**Stated task**
Substitute "Display resolution" for "Image resolution" throughout the listing below, and reproduce the listing with all other text unchanged.

**Supplied information**

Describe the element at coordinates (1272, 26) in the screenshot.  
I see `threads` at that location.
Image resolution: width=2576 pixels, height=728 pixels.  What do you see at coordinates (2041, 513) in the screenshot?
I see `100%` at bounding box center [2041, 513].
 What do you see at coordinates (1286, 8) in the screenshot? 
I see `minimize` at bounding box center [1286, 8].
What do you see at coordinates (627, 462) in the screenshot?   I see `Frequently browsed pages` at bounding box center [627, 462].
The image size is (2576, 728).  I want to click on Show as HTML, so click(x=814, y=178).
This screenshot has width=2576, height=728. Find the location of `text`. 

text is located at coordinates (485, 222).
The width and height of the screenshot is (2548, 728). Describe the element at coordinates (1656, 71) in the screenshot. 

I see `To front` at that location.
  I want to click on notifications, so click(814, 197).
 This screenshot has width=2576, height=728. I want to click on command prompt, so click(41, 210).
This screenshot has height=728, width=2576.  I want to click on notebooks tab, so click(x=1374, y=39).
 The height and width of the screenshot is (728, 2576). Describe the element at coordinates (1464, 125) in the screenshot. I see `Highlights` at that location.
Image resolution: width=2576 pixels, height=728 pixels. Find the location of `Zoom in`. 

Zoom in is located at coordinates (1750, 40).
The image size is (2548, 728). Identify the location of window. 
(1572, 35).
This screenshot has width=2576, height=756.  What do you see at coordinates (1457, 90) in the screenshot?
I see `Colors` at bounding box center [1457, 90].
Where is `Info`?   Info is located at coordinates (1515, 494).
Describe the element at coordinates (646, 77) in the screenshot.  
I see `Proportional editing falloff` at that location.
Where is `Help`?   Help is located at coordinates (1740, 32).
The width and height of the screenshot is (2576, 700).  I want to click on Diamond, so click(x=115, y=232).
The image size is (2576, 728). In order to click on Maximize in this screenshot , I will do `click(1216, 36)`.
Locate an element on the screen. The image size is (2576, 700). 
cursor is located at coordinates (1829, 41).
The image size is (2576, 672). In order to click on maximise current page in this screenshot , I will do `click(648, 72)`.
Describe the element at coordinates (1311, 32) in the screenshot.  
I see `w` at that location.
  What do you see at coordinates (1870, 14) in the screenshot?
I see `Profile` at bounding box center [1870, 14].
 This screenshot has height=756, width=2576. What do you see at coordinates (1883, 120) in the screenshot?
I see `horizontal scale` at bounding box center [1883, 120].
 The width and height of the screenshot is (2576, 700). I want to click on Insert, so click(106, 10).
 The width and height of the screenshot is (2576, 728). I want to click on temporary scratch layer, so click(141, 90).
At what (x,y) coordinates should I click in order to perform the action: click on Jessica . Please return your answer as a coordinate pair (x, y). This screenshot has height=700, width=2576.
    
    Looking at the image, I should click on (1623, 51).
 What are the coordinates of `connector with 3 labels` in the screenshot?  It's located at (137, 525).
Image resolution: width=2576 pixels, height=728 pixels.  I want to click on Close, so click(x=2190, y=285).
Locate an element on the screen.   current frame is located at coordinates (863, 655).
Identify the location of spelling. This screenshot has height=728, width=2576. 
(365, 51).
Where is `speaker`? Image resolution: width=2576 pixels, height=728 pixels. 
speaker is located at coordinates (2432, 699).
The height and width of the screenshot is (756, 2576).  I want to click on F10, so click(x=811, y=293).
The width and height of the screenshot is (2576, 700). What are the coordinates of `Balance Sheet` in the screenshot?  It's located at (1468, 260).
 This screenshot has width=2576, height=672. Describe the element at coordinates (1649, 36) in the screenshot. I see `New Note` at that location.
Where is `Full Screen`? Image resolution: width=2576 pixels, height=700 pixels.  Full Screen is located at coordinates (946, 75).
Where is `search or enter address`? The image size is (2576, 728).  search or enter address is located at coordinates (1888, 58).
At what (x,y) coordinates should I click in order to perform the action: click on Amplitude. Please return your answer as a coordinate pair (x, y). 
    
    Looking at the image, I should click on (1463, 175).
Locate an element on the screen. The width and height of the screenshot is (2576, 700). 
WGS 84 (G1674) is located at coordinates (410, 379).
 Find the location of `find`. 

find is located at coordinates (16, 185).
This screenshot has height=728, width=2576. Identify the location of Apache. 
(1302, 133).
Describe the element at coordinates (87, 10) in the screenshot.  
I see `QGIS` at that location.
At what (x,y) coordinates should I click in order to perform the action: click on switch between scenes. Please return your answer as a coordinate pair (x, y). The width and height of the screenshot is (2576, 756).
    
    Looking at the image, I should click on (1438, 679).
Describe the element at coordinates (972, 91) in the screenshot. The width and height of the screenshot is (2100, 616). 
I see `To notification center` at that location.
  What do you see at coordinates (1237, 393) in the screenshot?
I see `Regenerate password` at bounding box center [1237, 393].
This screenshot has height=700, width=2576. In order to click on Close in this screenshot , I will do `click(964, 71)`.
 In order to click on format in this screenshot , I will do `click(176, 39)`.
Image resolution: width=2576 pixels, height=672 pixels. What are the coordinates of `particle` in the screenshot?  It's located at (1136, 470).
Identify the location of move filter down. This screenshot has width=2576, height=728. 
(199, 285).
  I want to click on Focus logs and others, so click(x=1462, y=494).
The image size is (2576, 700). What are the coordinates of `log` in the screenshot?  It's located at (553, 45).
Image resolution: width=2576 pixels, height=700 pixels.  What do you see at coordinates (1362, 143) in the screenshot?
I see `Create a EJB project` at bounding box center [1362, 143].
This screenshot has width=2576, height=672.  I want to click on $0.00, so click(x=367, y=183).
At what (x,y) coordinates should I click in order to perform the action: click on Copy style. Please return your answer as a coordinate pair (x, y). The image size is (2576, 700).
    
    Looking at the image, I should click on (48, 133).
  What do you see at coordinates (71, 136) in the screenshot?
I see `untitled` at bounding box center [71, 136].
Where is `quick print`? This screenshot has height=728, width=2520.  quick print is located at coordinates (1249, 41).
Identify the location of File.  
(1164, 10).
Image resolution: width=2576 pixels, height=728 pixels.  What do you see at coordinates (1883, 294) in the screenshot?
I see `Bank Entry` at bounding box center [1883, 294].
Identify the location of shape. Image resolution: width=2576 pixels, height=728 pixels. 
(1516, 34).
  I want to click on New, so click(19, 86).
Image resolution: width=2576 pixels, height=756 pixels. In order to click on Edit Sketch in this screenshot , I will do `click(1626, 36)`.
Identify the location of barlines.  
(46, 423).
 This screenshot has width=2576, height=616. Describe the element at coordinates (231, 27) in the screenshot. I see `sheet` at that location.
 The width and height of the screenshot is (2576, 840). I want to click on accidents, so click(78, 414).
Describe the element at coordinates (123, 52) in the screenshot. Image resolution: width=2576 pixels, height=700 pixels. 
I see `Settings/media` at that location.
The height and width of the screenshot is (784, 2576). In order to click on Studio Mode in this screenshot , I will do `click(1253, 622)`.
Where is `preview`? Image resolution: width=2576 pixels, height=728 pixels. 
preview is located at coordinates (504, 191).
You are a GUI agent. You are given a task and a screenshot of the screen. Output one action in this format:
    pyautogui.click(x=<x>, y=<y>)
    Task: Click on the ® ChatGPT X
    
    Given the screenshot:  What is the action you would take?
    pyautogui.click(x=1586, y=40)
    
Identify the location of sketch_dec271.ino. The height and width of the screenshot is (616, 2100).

**The response**
Describe the element at coordinates (1272, 26) in the screenshot.  
I see `threads` at that location.
Display resolution: width=2576 pixels, height=728 pixels.  What do you see at coordinates (2041, 513) in the screenshot?
I see `100%` at bounding box center [2041, 513].
 What do you see at coordinates (1286, 8) in the screenshot? 
I see `minimize` at bounding box center [1286, 8].
What do you see at coordinates (627, 462) in the screenshot?   I see `Frequently browsed pages` at bounding box center [627, 462].
The image size is (2576, 728).  I want to click on Show as HTML, so click(x=814, y=178).
This screenshot has width=2576, height=728. Find the location of `text`. 

text is located at coordinates (485, 222).
The width and height of the screenshot is (2548, 728). Describe the element at coordinates (1656, 71) in the screenshot. 

I see `To front` at that location.
  I want to click on notifications, so click(814, 197).
 This screenshot has width=2576, height=728. I want to click on command prompt, so click(41, 210).
This screenshot has height=728, width=2576.  I want to click on notebooks tab, so click(x=1374, y=39).
 The height and width of the screenshot is (728, 2576). Describe the element at coordinates (1464, 125) in the screenshot. I see `Highlights` at that location.
Display resolution: width=2576 pixels, height=728 pixels. Find the location of `Zoom in`. 

Zoom in is located at coordinates (1750, 40).
The image size is (2548, 728). Identify the location of window. 
(1572, 35).
This screenshot has width=2576, height=756.  What do you see at coordinates (1457, 90) in the screenshot?
I see `Colors` at bounding box center [1457, 90].
Where is `Info`?   Info is located at coordinates (1515, 494).
Describe the element at coordinates (646, 77) in the screenshot.  
I see `Proportional editing falloff` at that location.
Where is `Help`?   Help is located at coordinates (1740, 32).
The width and height of the screenshot is (2576, 700).  I want to click on Diamond, so click(x=115, y=232).
The image size is (2576, 728). In order to click on Maximize in this screenshot , I will do `click(1216, 36)`.
Locate an element on the screen. The image size is (2576, 700). 
cursor is located at coordinates (1829, 41).
The image size is (2576, 672). In order to click on maximise current page in this screenshot , I will do `click(648, 72)`.
Describe the element at coordinates (1311, 32) in the screenshot.  
I see `w` at that location.
  What do you see at coordinates (1870, 14) in the screenshot?
I see `Profile` at bounding box center [1870, 14].
 This screenshot has height=756, width=2576. What do you see at coordinates (1883, 120) in the screenshot?
I see `horizontal scale` at bounding box center [1883, 120].
 The width and height of the screenshot is (2576, 700). I want to click on Insert, so click(106, 10).
 The width and height of the screenshot is (2576, 728). I want to click on temporary scratch layer, so click(141, 90).
At what (x,y) coordinates should I click in order to perform the action: click on Jessica . Please return your answer as a coordinate pair (x, y). This screenshot has height=700, width=2576.
    
    Looking at the image, I should click on (1623, 51).
 What are the coordinates of `connector with 3 labels` in the screenshot?  It's located at (137, 525).
Display resolution: width=2576 pixels, height=728 pixels.  I want to click on Close, so click(x=2190, y=285).
Locate an element on the screen.   current frame is located at coordinates (863, 655).
Identify the location of spelling. This screenshot has height=728, width=2576. 
(365, 51).
Where is `speaker`? Display resolution: width=2576 pixels, height=728 pixels. 
speaker is located at coordinates (2432, 699).
The height and width of the screenshot is (756, 2576).  I want to click on F10, so click(x=811, y=293).
The width and height of the screenshot is (2576, 700). What are the coordinates of `Balance Sheet` in the screenshot?  It's located at (1468, 260).
 This screenshot has width=2576, height=672. Describe the element at coordinates (1649, 36) in the screenshot. I see `New Note` at that location.
Where is `Full Screen`? Display resolution: width=2576 pixels, height=700 pixels.  Full Screen is located at coordinates (946, 75).
Where is `search or enter address`? The image size is (2576, 728).  search or enter address is located at coordinates (1888, 58).
At what (x,y) coordinates should I click in order to perform the action: click on Amplitude. Please return your answer as a coordinate pair (x, y). 
    
    Looking at the image, I should click on (1463, 175).
Locate an element on the screen. The width and height of the screenshot is (2576, 700). 
WGS 84 (G1674) is located at coordinates (410, 379).
 Find the location of `find`. 

find is located at coordinates (16, 185).
This screenshot has height=728, width=2576. Identify the location of Apache. 
(1302, 133).
Describe the element at coordinates (87, 10) in the screenshot.  
I see `QGIS` at that location.
At what (x,y) coordinates should I click in order to perform the action: click on switch between scenes. Please return your answer as a coordinate pair (x, y). The width and height of the screenshot is (2576, 756).
    
    Looking at the image, I should click on (1438, 679).
Describe the element at coordinates (972, 91) in the screenshot. The width and height of the screenshot is (2100, 616). 
I see `To notification center` at that location.
  What do you see at coordinates (1237, 393) in the screenshot?
I see `Regenerate password` at bounding box center [1237, 393].
This screenshot has height=700, width=2576. In order to click on Close in this screenshot , I will do `click(964, 71)`.
 In order to click on format in this screenshot , I will do `click(176, 39)`.
Display resolution: width=2576 pixels, height=672 pixels. What are the coordinates of `particle` in the screenshot?  It's located at (1136, 470).
Identify the location of move filter down. This screenshot has width=2576, height=728. 
(199, 285).
  I want to click on Focus logs and others, so click(x=1462, y=494).
The image size is (2576, 700). What are the coordinates of `log` in the screenshot?  It's located at (553, 45).
Display resolution: width=2576 pixels, height=700 pixels.  What do you see at coordinates (1362, 143) in the screenshot?
I see `Create a EJB project` at bounding box center [1362, 143].
This screenshot has width=2576, height=672.  I want to click on $0.00, so click(x=367, y=183).
At what (x,y) coordinates should I click in order to perform the action: click on Copy style. Please return your answer as a coordinate pair (x, y). The image size is (2576, 700).
    
    Looking at the image, I should click on (48, 133).
  What do you see at coordinates (71, 136) in the screenshot?
I see `untitled` at bounding box center [71, 136].
Where is `quick print`? This screenshot has height=728, width=2520.  quick print is located at coordinates (1249, 41).
Identify the location of File.  
(1164, 10).
Display resolution: width=2576 pixels, height=728 pixels.  What do you see at coordinates (1883, 294) in the screenshot?
I see `Bank Entry` at bounding box center [1883, 294].
Identify the location of shape. Display resolution: width=2576 pixels, height=728 pixels. 
(1516, 34).
  I want to click on New, so click(19, 86).
Display resolution: width=2576 pixels, height=756 pixels. In order to click on Edit Sketch in this screenshot , I will do `click(1626, 36)`.
Identify the location of barlines.  
(46, 423).
 This screenshot has width=2576, height=616. Describe the element at coordinates (231, 27) in the screenshot. I see `sheet` at that location.
 The width and height of the screenshot is (2576, 840). I want to click on accidents, so click(78, 414).
Describe the element at coordinates (123, 52) in the screenshot. Display resolution: width=2576 pixels, height=700 pixels. 
I see `Settings/media` at that location.
The height and width of the screenshot is (784, 2576). In order to click on Studio Mode in this screenshot , I will do `click(1253, 622)`.
Where is `preview`? Display resolution: width=2576 pixels, height=728 pixels. 
preview is located at coordinates (504, 191).
You are a GUI agent. You are given a task and a screenshot of the screen. Output one action in this format:
    pyautogui.click(x=<x>, y=<y>)
    Task: Click on the ® ChatGPT X
    
    Given the screenshot:  What is the action you would take?
    pyautogui.click(x=1586, y=40)
    
Identify the location of sketch_dec271.ino. The height and width of the screenshot is (616, 2100).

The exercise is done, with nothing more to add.